_JOB_:
Please extract every line of the data below verbatim, leaving out the pictures.

Stored data entries:
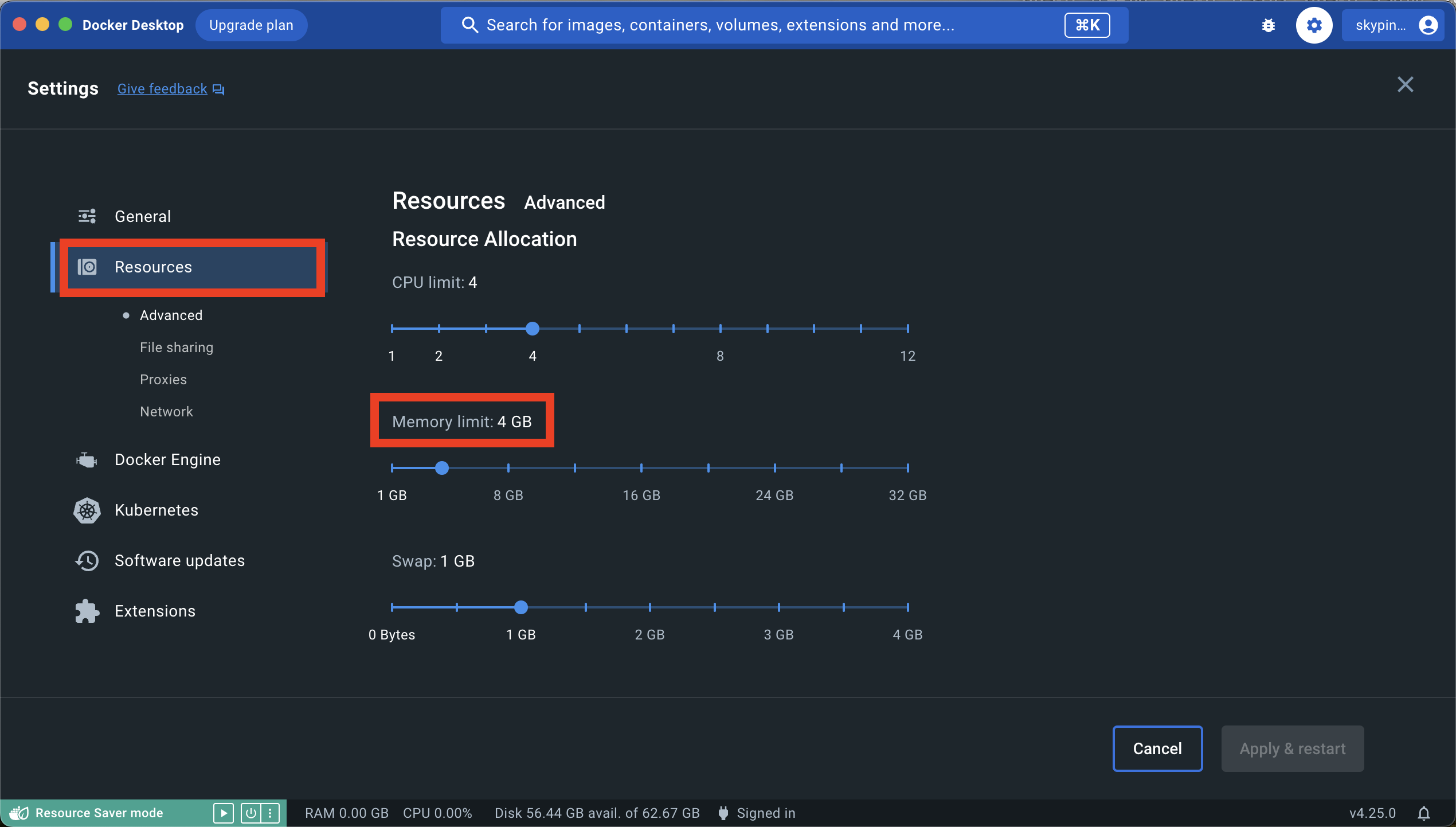Click the Upgrade plan button
The width and height of the screenshot is (1456, 827).
coord(251,25)
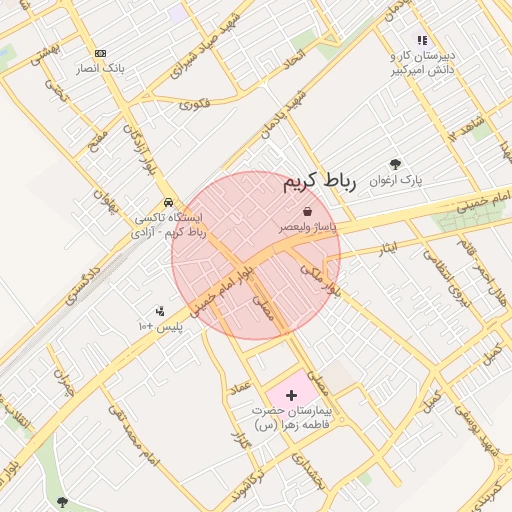The width and height of the screenshot is (512, 512).
Task: Click the بیمارستان حضرت فاطمه زهرا label
Action: [292, 418]
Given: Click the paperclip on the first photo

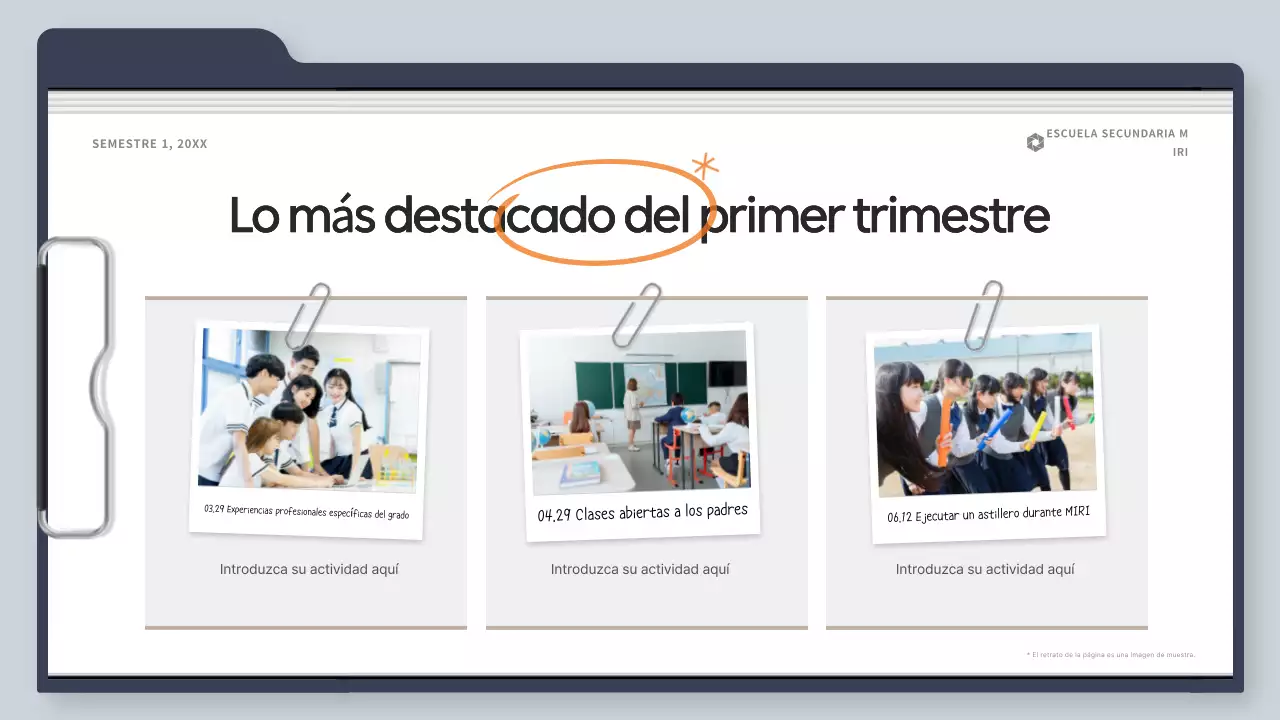Looking at the screenshot, I should [307, 314].
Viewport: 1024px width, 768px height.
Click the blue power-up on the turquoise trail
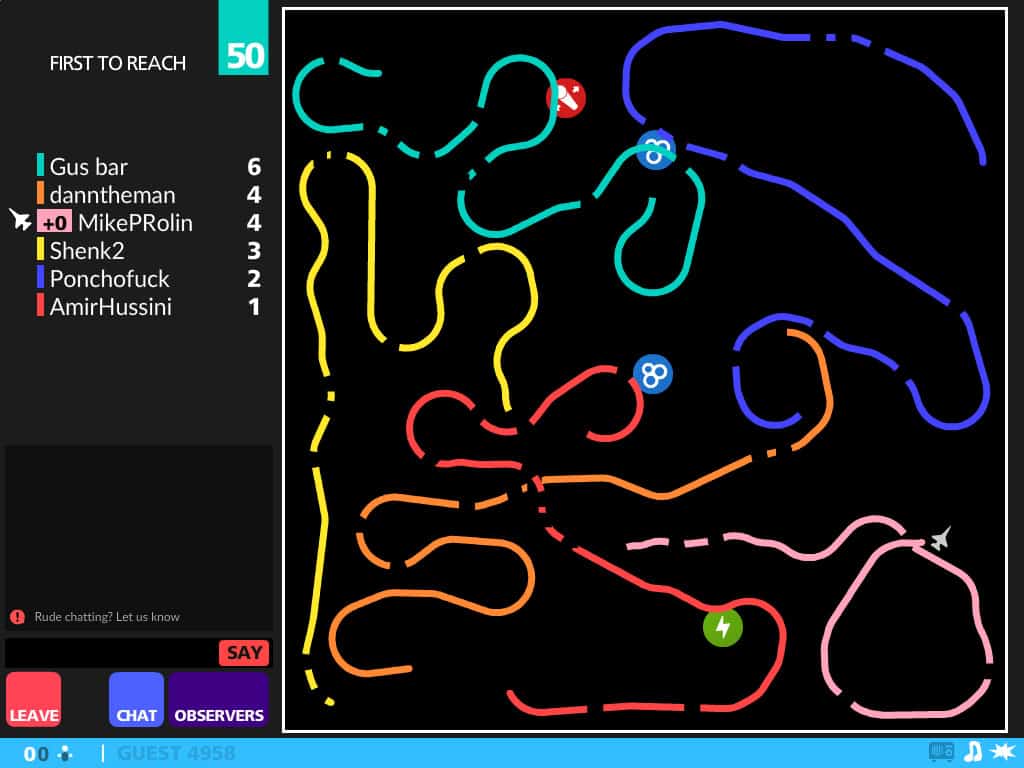pos(656,151)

_RESULT OF THIS TASK_:
Click the Upgrade plan button
The width and height of the screenshot is (1456, 827).
coord(251,25)
The width and height of the screenshot is (512, 512).
Task: Click the بیمارستان حضرت فاطمه زهرا label
Action: [292, 418]
Given: Click the paperclip on the first photo

Looking at the screenshot, I should [307, 314].
Viewport: 1024px width, 768px height.
Click the blue power-up on the turquoise trail
pos(656,151)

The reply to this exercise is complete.